--- Task details ---
Pull out every line of the records that contains the string "accomplish". Letter case must match.

--- Records supplied ---
:::::

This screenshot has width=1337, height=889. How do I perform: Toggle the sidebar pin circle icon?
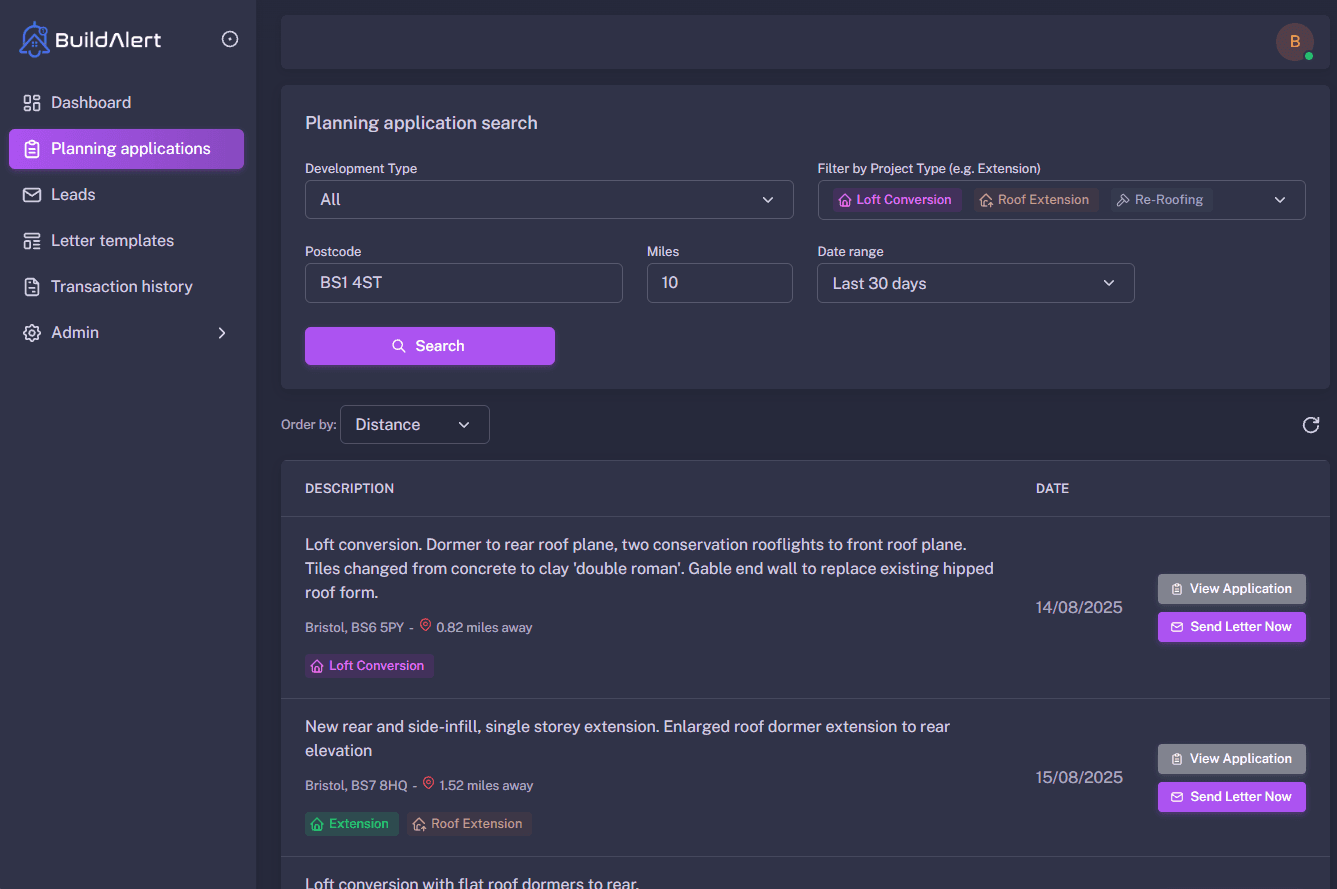(x=230, y=40)
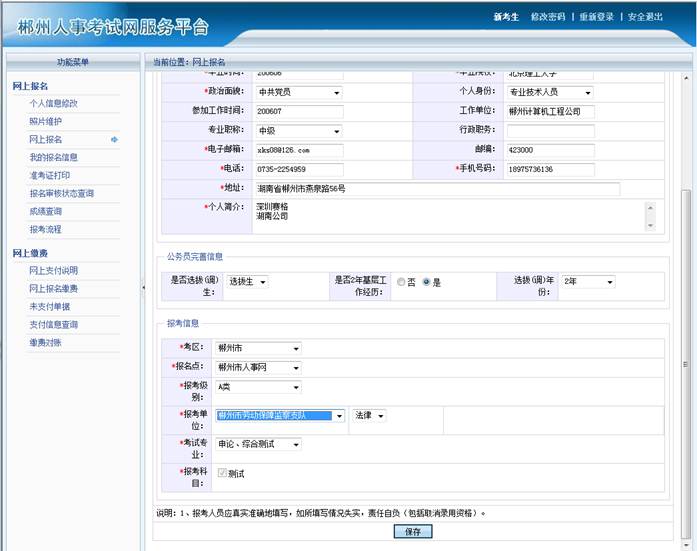The height and width of the screenshot is (551, 697).
Task: Open 照片维护 in the sidebar menu
Action: click(45, 121)
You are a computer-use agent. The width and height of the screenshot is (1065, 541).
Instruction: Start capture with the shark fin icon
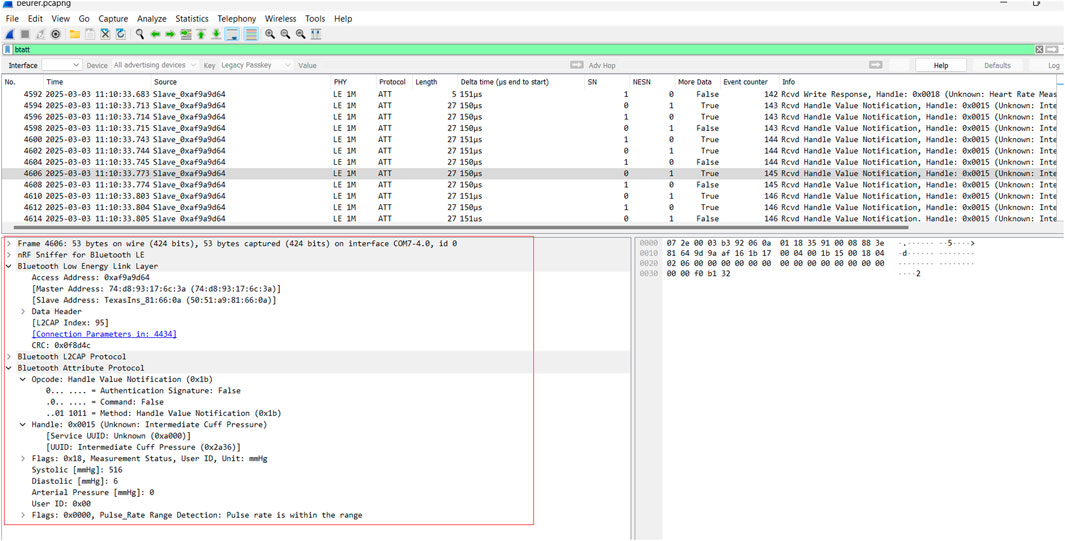click(10, 34)
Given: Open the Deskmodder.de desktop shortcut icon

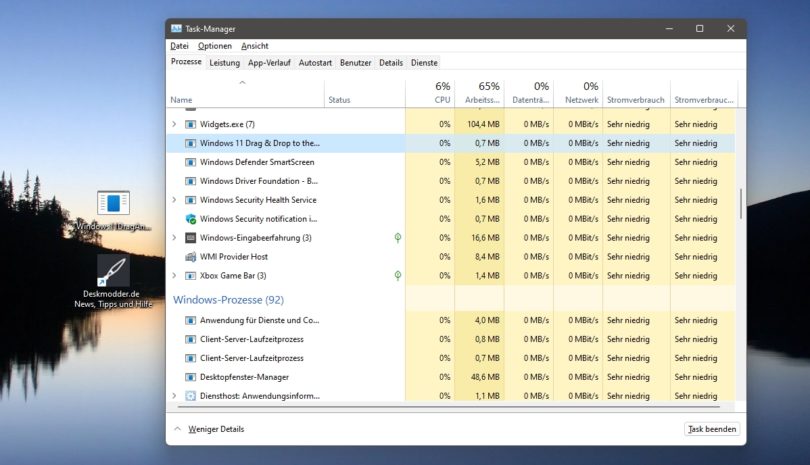Looking at the screenshot, I should pyautogui.click(x=113, y=272).
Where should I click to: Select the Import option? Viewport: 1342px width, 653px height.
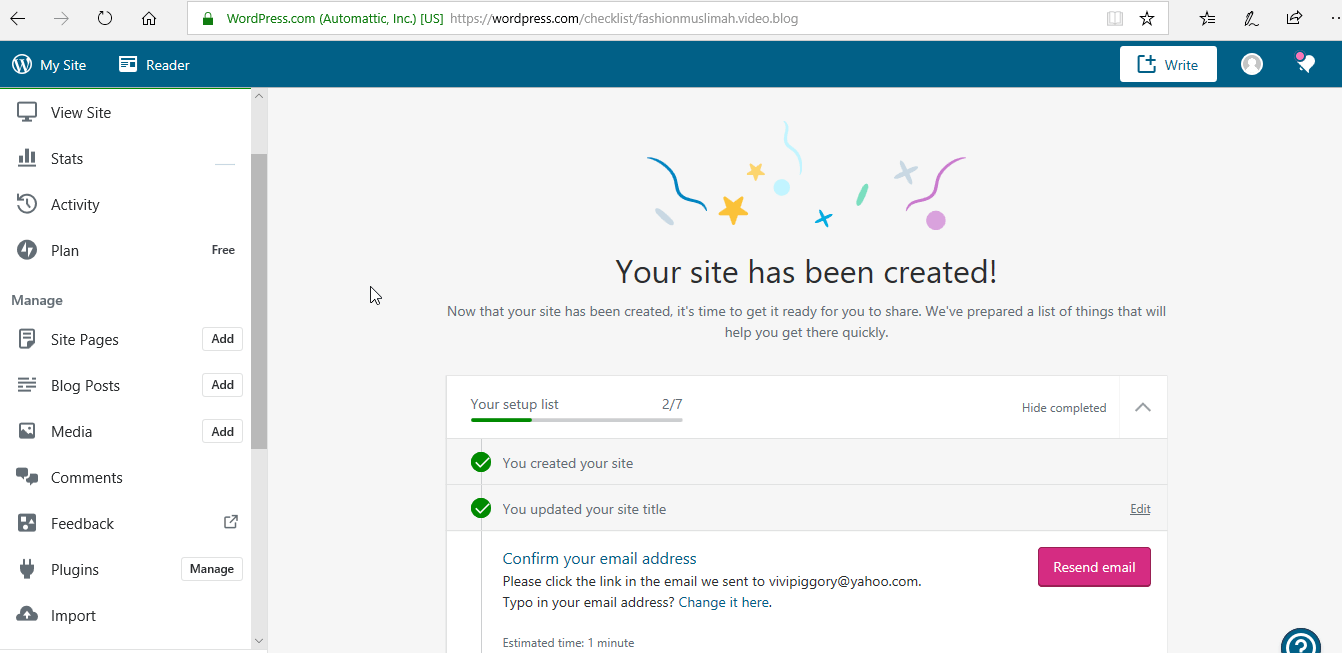pos(72,615)
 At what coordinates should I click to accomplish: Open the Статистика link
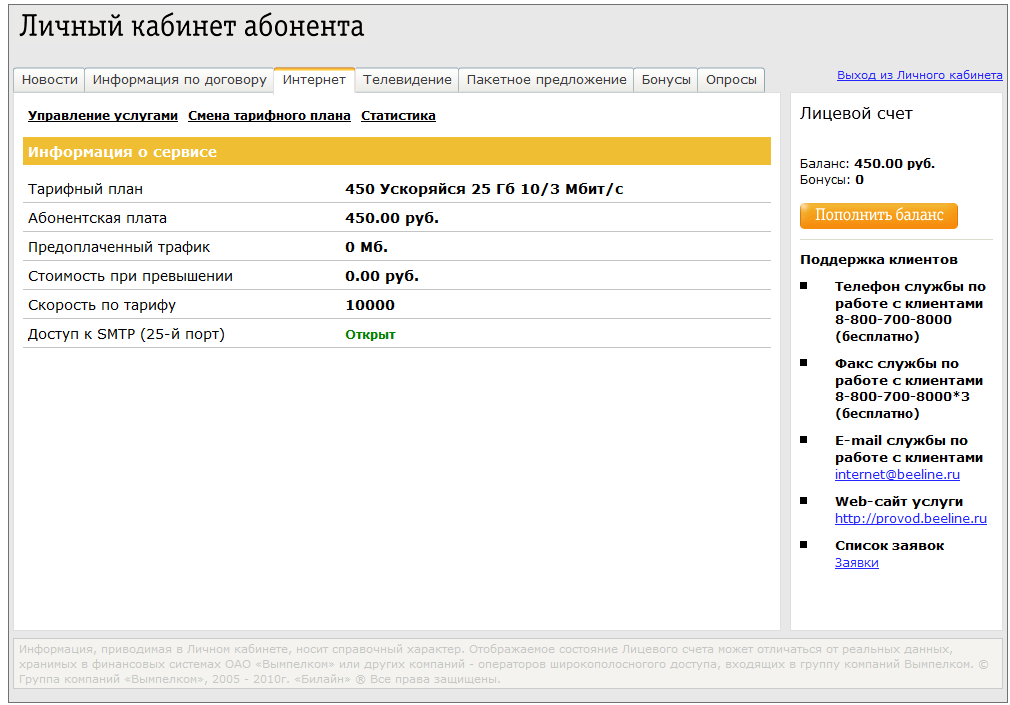[398, 116]
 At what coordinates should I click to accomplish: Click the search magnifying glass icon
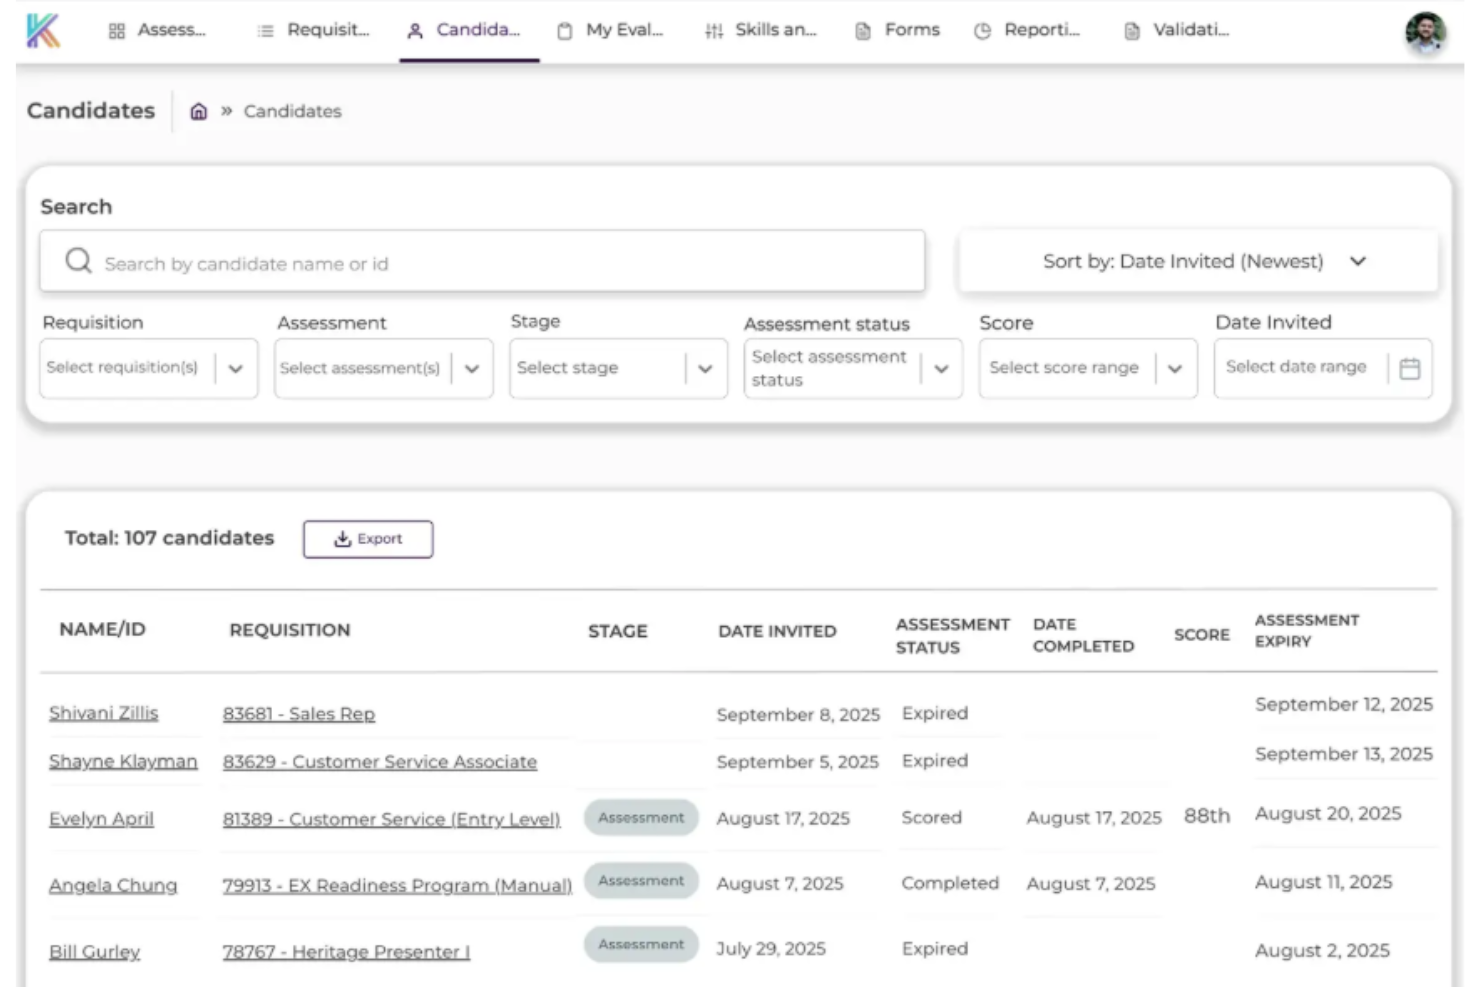(77, 260)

:::::

--- Result below ---
 At what coordinates should I click to accomplish: Open the Статистика link
 At what coordinates should I click to accomplish: Click the search magnifying glass icon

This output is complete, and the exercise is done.